- _EXERCISE DETAILS_: Only the lines from the start of the data to the line containing "Materialpaket Französisch - 20", both included, should be output, exactly and without pictures.

(Dataset records)
————————
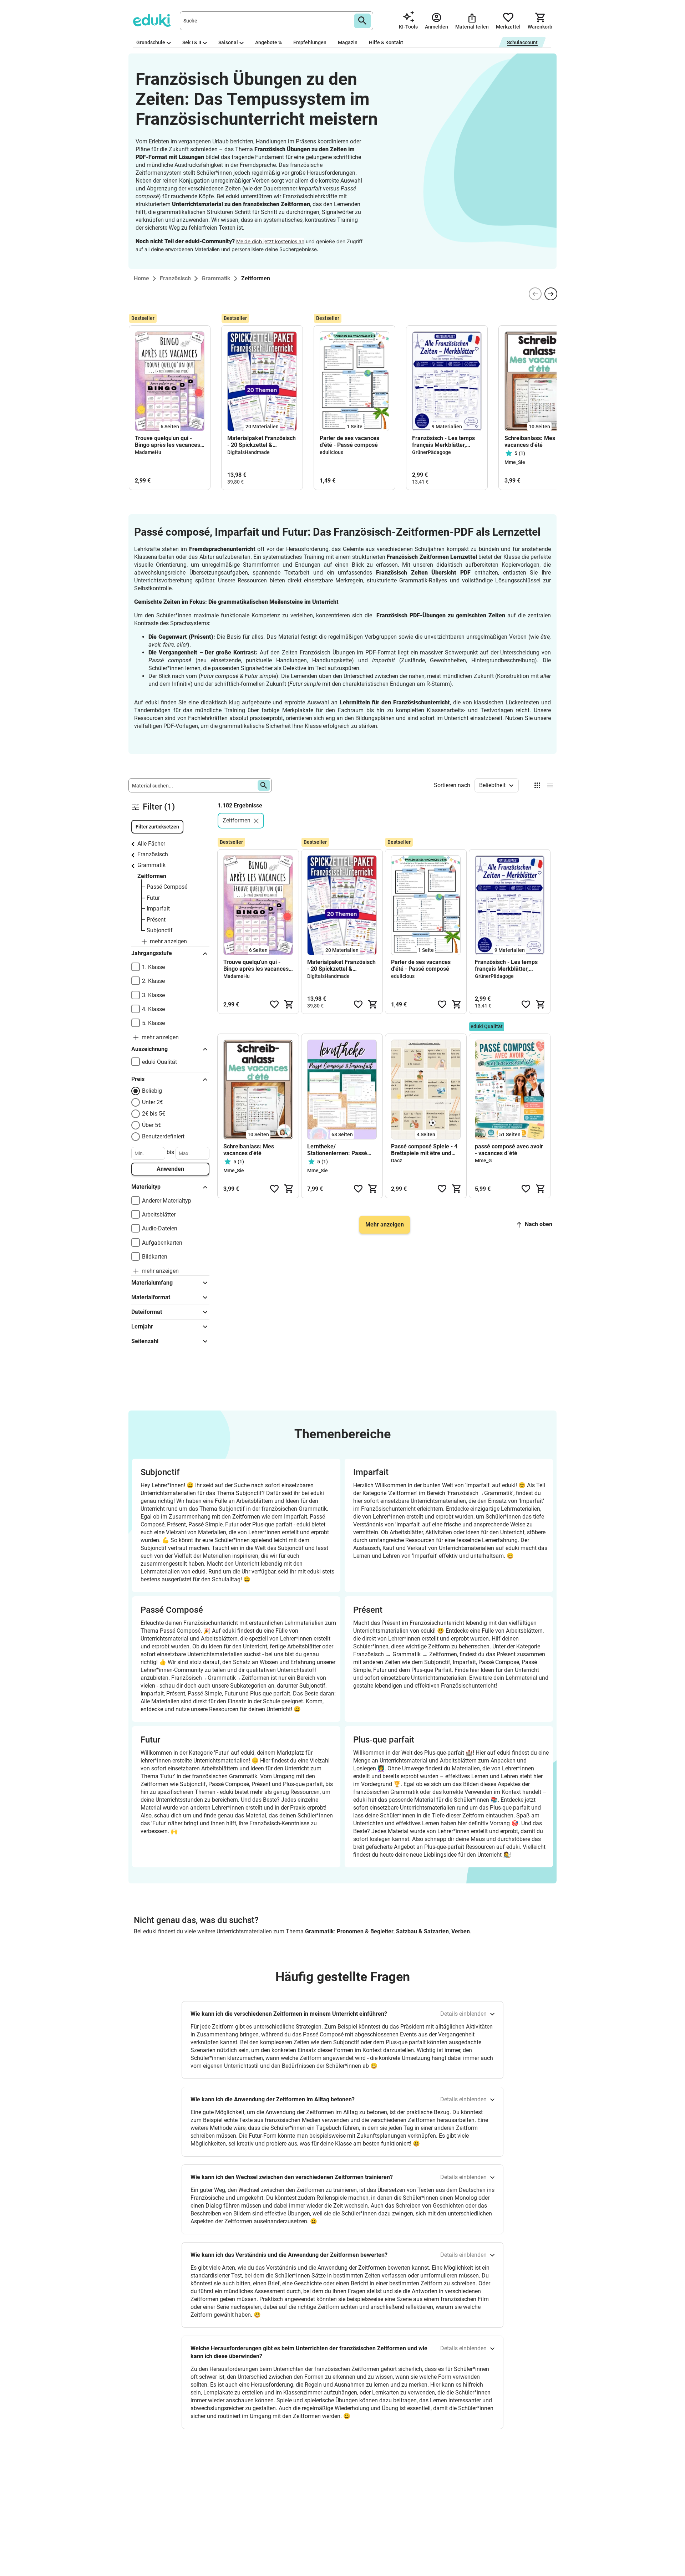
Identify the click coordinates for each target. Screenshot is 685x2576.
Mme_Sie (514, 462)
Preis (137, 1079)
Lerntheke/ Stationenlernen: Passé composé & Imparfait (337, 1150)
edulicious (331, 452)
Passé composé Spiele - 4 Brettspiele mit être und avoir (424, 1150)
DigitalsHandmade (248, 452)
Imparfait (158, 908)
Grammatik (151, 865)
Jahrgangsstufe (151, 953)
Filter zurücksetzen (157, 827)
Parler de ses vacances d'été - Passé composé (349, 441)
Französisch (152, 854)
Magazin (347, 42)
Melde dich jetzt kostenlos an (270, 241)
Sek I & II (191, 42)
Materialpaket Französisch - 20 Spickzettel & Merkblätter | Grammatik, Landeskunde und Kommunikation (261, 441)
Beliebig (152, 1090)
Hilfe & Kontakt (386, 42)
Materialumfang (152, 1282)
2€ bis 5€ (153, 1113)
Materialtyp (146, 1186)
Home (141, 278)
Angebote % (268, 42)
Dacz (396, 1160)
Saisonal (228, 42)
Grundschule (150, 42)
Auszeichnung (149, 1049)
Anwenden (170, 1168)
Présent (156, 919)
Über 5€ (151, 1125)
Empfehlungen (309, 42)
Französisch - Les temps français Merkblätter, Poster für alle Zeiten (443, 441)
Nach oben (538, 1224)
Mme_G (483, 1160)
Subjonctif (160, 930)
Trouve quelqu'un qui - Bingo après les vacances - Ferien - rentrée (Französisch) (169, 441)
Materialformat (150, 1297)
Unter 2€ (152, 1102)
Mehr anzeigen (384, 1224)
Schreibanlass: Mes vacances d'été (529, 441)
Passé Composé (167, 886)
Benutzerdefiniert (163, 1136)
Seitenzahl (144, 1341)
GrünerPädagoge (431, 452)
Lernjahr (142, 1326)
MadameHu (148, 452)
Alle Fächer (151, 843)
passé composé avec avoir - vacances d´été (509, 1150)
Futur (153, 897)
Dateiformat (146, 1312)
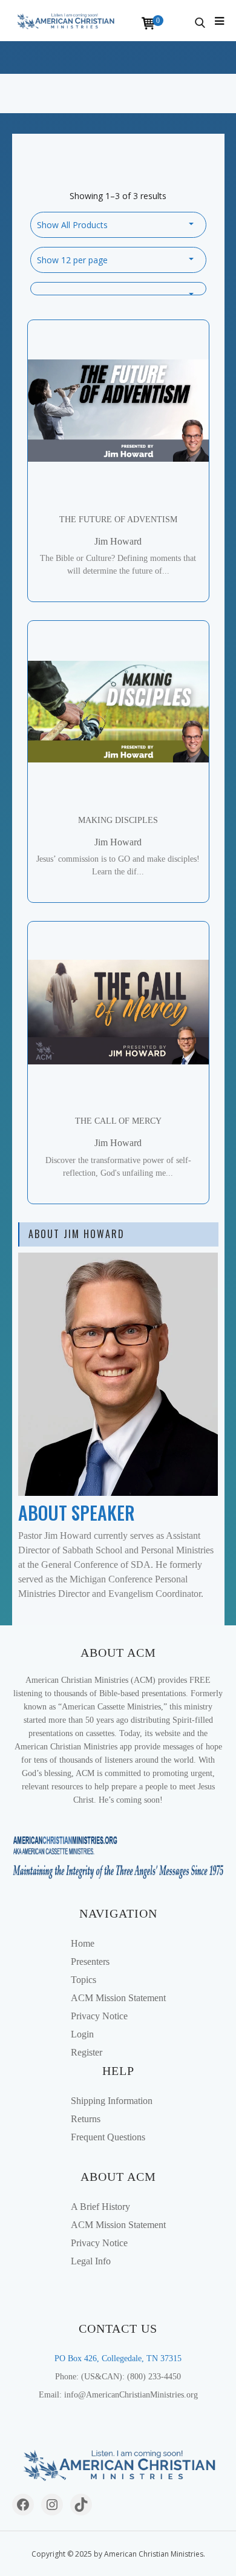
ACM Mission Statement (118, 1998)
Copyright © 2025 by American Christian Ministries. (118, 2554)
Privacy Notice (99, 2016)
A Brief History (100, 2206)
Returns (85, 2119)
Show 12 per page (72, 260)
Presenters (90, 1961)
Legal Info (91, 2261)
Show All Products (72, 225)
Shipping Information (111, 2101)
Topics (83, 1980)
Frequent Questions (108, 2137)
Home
————————
- _ANSWER TO THE EXERCISE_:
Identify the click coordinates for each target. Screenshot is 685x2576.
Mme_Sie (514, 462)
Preis (137, 1079)
Lerntheke/ Stationenlernen: Passé composé & Imparfait (337, 1150)
edulicious (331, 452)
Passé composé Spiele - 4 Brettspiele mit être und avoir (424, 1150)
DigitalsHandmade (248, 452)
Imparfait (158, 908)
Grammatik (151, 865)
Jahrgangsstufe (151, 953)
Filter zurücksetzen (157, 827)
Parler de ses vacances d'été - Passé composé (349, 441)
Französisch (152, 854)
Magazin (347, 42)
Melde dich jetzt kostenlos an (270, 241)
Sek I & II (191, 42)
Materialpaket Französisch - 20 Spickzettel & Merkblätter | Grammatik, Landeskunde und Kommunikation (261, 441)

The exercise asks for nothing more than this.